= Giovanni Arpino =

Italian writer and journalist

Giovanni Arpino (27 January 1927 – 10 December 1987) was an Italian writer and journalist.

== Life ==
Born in Pola, Italy (now Croatia) to Piedmontese parents, Arpino moved to Bra in the Province of Cuneo. Here he married Caterina Brero before moving to Turin, where he remained for the rest of his life.

He graduated in 1951 with a thesis on the Russian poet Sergei Yesenin. The following year he made his literary debut with the novel Sei stato felice, Giovanni (1952), published by Einaudi.

Arpino took up sports journalism, writing for the daily papers La Stampa and Il Giornale. Together with Gianni Brera at the La Gazzetta dello Sport, he brought a new literary quality to Italian writing on sport. His most important work in this line was the 1977 football novel Azzurro tenebra. In Italy, he got to know the Argentinian writer and fellow sports enthusiast Osvaldo Soriano.

Arpino also wrote plays, short stories, epigrams, and stories for children.

He won the Strega Prize in 1964 with L'ombra delle colline, was selected for the Premio Campiello of 1972 with Randagio è l'eroe, and won the 1980 SuperCampiello with Il fratello italiano. His novels are characterised by a dry and ironic style.

His novel Un delitto d'onore was adapted for film as Pietro Germi's highly regarded 1962 comedy Divorce, Italian Style, starring Marcello Mastroianni.

His story Il buio e il miele was adapted into two films: Dino Risi's Profumo di donna, with Vittorio Gassman. American Martin Brest directed the English-language Scent of a Woman (1992), which earned Al Pacino an Academy Award for Best Actor.

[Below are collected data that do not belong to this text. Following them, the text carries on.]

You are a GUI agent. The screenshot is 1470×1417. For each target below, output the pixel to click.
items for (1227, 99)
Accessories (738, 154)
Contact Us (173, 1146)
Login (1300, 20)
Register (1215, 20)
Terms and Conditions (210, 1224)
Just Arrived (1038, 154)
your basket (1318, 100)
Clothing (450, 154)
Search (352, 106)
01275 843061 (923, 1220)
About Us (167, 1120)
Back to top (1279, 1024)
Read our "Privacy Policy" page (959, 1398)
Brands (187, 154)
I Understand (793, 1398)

Arpino died in Turin in 1987. His birthplace of Bra has celebrated his links to that town by establishing a multifunctional cultural centre and a prize for children's literature.

== Works ==
- Sei stato felice, Giovanni (1952)
- Gli anni del giudizio (1958)
- La suora giovane (1959)
- Un delitto d'onore (1960)
- Una nuvola d'ira (1962)
- L'ombra delle colline (1962)
- Un'anima persa (1966)
- La babbuina (1967)
- Il buio e il miele (1969) translated as Scent of a Woman (2012)
- Randagio è l'eroe (1972)
- Racconti di vent’anni (1974)
- L'assalto al treno ed altre storie (1974)
- Rafé e Micropiede (1974)
- Domingo il favoloso (1975)
- Il primo quarto di luna (1976)
- Azzurro tenebra (1977)
- Il fratello italiano (1980)
- Le mille e una Italia (1980)
- Un gran mare di gente (1981)
- Bocce ferme (1982)
- La sposa segreta (1983)
- Il contadino Genè (1985)
- Passo d'addio (1986)
- La trappola amorosa (postumo, 1988)
In 2005 Mondadori published a volume of selected works edited by the literary critic Giorgio Bàrberi Squarotti.

==Filmography==
- In Renzo e Luciana, an episode from Boccaccio '70 taken from Italo Calvino's L'avventura di due sposi and directed by Mario Monicelli (1962), Arpino worked on the screenplay alongside Calvino, Susi Cecchi D'Amico and Mario Monicelli.
- His Il buio e il miele was turned into the well-known and multiple prize-winning film Profumo di donna (1974), directed by Dino Risi with Vittorio Gassman as Captain Fausto Consolo and Agostina Belli as Sara. This film in turn was remade in 1992 as Scent of a Woman (1992).
- In 1977 Dino Risi's film Anima persa, with Vittorio Gassman as Fabio Stolz and Catherine Deneuve as Sofia Stolz, was freely adapted from Arpino's novel of the same name.
- In a 1991 documentary for the French television series Un livre un jour Arpino appeared as himself.